Restoration work included planting more than 100 species of wildflowers and prairie grasses, controlling invasive plant species, removing farm drainage tiles, as well as restoring a section of a tributary to Marley Creek. 

The Tollway also constructed a new entrance road, parking lot, and trail system to provide public access to the site. 

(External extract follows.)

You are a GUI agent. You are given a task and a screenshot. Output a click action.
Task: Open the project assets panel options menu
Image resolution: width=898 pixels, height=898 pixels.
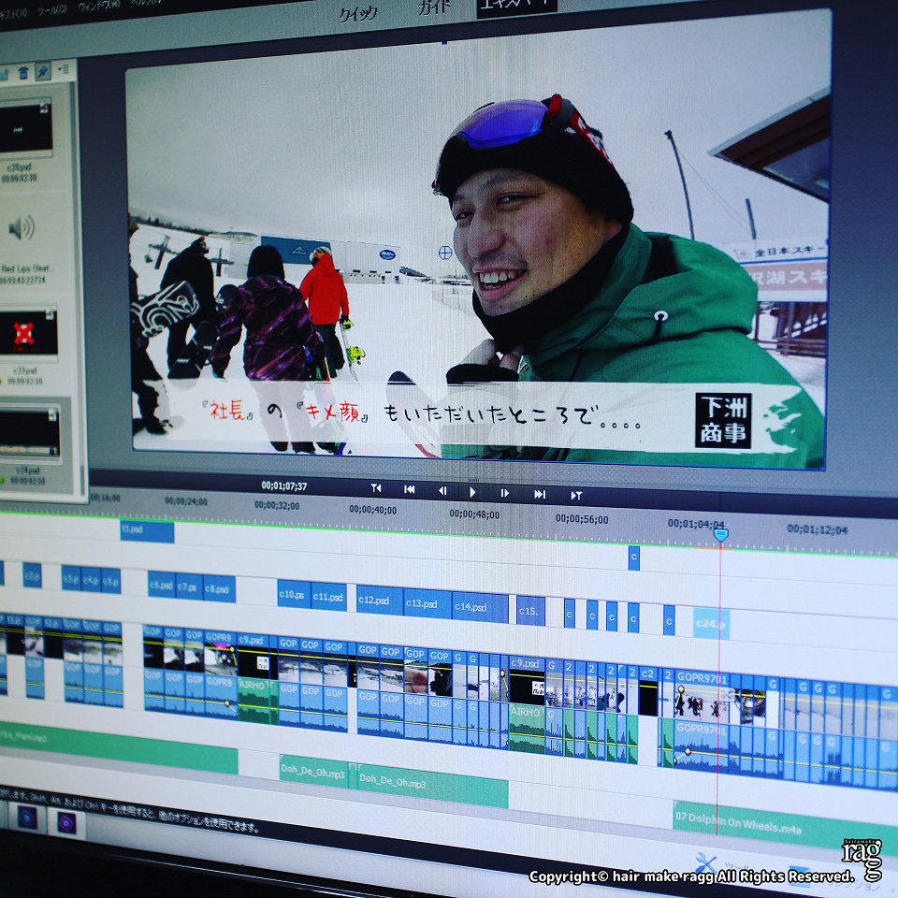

The Tollway will maintain and monitor the site for five years from the completion of mitigation construction and improvements. The Forest Preserves will assume maintenance responsibilities afterward.  

 

PURPOSE

The site connects with the adjacent 960-acre Orland Grassland Preserve that serves as an important breeding area for various grassland birds such as bobolinks, dickcissels, eastern meadowlarks and Henslow’s sparrows.
 
Prior to the completion of the Orland Grassland South restoration, the adjacent Orland Grassland Preserve underwent a $12.4 million ecological restoration by the U.S. Army Corps of Engineers, that restored native prairie, wetlands, savanna and shrub lands and returned the preserve to pre-settlement conditions. 
 
The project was coordinated with the U.S. Army Corps of Engineers, Illinois Department of Natural Resources, Illinois Environmental Protection Agency, as well as local municipalities and utilities. 
 
The project met state and federal requirements to mitigate a portion of the construction impacts associated with the $2.2 billion Jane Addams Memorial Tollway (I-90) Rebuilding and Widening Project. The site was chosen because it offered optimal conditions for wetland restoration on a large scale and the environmental work provided more than 58 acres of mitigation.